*Task set*.
- a) Reproduce the passage of the fibromyalgia article starting with "Fortunately, there has" and going on through "to be beneficial.".
- b) According to the fibromyalgia article, what is a key trigger for aggravating symptoms?

Managing Fibromyalgia: Know Your Risk

Most people know what Fibromyalgia is, or have at least heard the term—‘a disorder characterized by widespread musculoskeletal pain accompanied by fatigue, sleep, memory and mood issue.” [1]

There is no definitive reason or even a current cure for Fibromyalgia. It is not even known why one person will acquire this condition over another but there are some common traits that are associated with predicting one’s risk:

  • Women—more likely than men to suffer from this condition
  • Genetics—tends to be familial–possibly due to a genetic mutation
  • Infections—a past or even present illness can exacerbate or trigger the onset of Fibromyalgia
  • Trauma—emotional or physical trauma can set the wheels in motion for onset of this condition
  • Arthritis —individuals who have Rheumatoid Arthritis, Osteoarthritis or Lupus, are more susceptible to Fibromyalgia

In addition, people who suffer from Fibromyalgia tend to have irritable bowel syndrome, tension headaches, anxiety and depression. These symptoms can accumulate over time  making it difficult to know what the exact triggers are.

Fortunately, there has been much accomplished within the medical field in studying Fibromyalgia. In the not too distant past it, this condition was not understood and was labeled more as a psychosomatic condition–research has shown otherwise, hence, giving it an actual name.

Unfortunately, there is no known cure for Fibromyalgia which makes it that much more difficult to manage. There are, however, some medications on the market that can help reduce the pain and symptoms.

Managing Fibromyalgia[2]

  • De-stress—yoga, exercise, sleep, meditation, deep breathing—any one of these or a combination of, has proven to be beneficial.
  • Exercise regularly—it decreases stiffness and reduces stress; engaging in water exercises is a great option for taking weight off the joints.
  • Soak in a hot bath—use a shower chair in the bathtub/shower and let the water run over you—heat increases endorphins, which helps to block pain signals.
  • Take ‘me’ time—do the things you want for yourself—a hobby, reading, etc.
  • Make a distraction-free bedroom—get a good night’s sleep. Your  bedroom is for sleeping, so keep your room dark, cool and quiet- No TV!
  • Keep a daily journal—track events and symptoms—this encourages a better awareness of your body to determine what triggers the pain and fatigue.
  • Physical Therapy—helps to loosen up muscles, reduce muscle tension, increase range of motion, flexibility and strength.
  • Pace yourself—don’t try to do all the housework in one fell swoop—fatigue is a key trigger for aggravating your symptoms.

Through thoughtful planning and understanding your body, managing Fibromyalgia is a doable task. Modern day medicine and healthy lifestyle changes will help to moderate your pain, stress level and discomfort.

*Saved data items*.

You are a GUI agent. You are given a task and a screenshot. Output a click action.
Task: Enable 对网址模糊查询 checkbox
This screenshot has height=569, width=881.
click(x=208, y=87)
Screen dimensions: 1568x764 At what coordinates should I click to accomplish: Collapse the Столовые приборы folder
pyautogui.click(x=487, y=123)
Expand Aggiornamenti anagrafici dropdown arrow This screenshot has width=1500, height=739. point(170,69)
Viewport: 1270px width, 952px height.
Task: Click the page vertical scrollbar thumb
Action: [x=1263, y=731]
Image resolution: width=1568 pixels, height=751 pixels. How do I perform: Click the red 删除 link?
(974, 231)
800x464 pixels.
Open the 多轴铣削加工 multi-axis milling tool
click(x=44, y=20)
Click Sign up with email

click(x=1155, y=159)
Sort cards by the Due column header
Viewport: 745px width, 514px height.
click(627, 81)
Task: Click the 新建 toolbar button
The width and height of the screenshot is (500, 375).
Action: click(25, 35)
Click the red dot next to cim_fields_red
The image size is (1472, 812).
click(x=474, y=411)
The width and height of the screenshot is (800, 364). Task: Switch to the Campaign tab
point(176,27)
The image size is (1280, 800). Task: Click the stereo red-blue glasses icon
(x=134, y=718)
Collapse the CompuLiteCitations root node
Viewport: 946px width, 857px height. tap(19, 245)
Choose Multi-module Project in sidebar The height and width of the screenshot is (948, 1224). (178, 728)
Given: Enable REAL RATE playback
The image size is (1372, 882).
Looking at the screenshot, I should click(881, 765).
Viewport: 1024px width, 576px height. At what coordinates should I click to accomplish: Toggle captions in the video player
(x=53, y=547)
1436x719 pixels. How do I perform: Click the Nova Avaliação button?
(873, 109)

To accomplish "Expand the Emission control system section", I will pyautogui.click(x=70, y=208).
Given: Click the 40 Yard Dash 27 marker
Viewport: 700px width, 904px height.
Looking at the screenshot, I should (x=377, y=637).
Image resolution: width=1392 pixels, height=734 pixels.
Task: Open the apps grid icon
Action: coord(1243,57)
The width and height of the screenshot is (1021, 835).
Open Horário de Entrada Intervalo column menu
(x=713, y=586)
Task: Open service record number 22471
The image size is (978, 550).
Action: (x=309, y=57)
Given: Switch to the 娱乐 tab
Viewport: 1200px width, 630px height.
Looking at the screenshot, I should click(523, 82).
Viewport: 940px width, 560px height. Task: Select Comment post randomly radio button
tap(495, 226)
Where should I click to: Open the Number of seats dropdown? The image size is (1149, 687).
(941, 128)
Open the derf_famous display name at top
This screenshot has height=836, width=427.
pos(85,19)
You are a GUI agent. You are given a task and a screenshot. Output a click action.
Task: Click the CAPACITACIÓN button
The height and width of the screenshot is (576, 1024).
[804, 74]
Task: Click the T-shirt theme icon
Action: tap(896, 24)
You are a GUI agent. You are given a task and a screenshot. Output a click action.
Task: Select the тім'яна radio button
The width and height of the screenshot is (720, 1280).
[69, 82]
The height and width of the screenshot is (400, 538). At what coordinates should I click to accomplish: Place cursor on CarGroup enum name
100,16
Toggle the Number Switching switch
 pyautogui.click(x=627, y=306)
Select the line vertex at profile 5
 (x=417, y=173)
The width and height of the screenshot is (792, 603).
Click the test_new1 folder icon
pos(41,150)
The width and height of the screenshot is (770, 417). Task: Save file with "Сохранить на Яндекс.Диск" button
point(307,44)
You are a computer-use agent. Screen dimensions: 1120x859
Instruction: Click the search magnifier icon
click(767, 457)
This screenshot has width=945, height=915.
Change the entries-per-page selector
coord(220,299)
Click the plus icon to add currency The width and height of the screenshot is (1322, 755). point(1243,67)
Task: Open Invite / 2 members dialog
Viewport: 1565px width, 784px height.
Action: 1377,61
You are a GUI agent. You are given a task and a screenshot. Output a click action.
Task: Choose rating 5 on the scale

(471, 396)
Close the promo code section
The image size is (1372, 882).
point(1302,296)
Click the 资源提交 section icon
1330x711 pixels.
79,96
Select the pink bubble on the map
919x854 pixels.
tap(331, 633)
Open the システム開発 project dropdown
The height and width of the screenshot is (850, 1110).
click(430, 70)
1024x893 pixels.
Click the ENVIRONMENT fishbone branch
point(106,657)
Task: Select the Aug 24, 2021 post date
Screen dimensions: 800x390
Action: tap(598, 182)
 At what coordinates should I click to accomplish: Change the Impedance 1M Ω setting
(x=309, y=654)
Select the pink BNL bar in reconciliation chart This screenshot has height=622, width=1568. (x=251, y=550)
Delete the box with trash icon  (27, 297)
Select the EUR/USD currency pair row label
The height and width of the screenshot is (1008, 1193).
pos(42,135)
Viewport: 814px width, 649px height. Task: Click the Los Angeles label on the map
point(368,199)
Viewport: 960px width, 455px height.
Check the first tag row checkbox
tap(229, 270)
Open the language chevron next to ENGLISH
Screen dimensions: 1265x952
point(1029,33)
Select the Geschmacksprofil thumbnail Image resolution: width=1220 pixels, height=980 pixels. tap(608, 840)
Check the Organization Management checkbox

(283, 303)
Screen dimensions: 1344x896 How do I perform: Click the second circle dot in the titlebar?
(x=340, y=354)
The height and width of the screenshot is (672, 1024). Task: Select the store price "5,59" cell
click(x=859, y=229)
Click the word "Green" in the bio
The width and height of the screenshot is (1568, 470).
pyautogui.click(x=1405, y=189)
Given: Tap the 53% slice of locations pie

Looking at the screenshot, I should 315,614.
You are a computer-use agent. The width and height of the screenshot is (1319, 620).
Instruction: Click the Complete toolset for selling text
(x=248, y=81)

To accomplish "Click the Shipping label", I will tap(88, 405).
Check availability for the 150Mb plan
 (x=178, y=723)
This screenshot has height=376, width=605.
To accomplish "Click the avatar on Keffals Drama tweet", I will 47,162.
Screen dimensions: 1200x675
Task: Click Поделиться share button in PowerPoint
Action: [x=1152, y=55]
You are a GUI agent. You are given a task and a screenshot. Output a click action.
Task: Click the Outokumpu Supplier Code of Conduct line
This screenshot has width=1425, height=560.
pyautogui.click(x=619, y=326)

*Response list*.
- a)
Fortunately, there has been much accomplished within the medical field in studying Fibromyalgia. In the not too distant past it, this condition was not understood and was labeled more as a psychosomatic condition–research has shown otherwise, hence, giving it an actual name.

Unfortunately, there is no known cure for Fibromyalgia which makes it that much more difficult to manage. There are, however, some medications on the market that can help reduce the pain and symptoms.

Managing Fibromyalgia[2]

  • De-stress—yoga, exercise, sleep, meditation, deep breathing—any one of these or a combination of, has proven to be beneficial.

- b) Fatigue.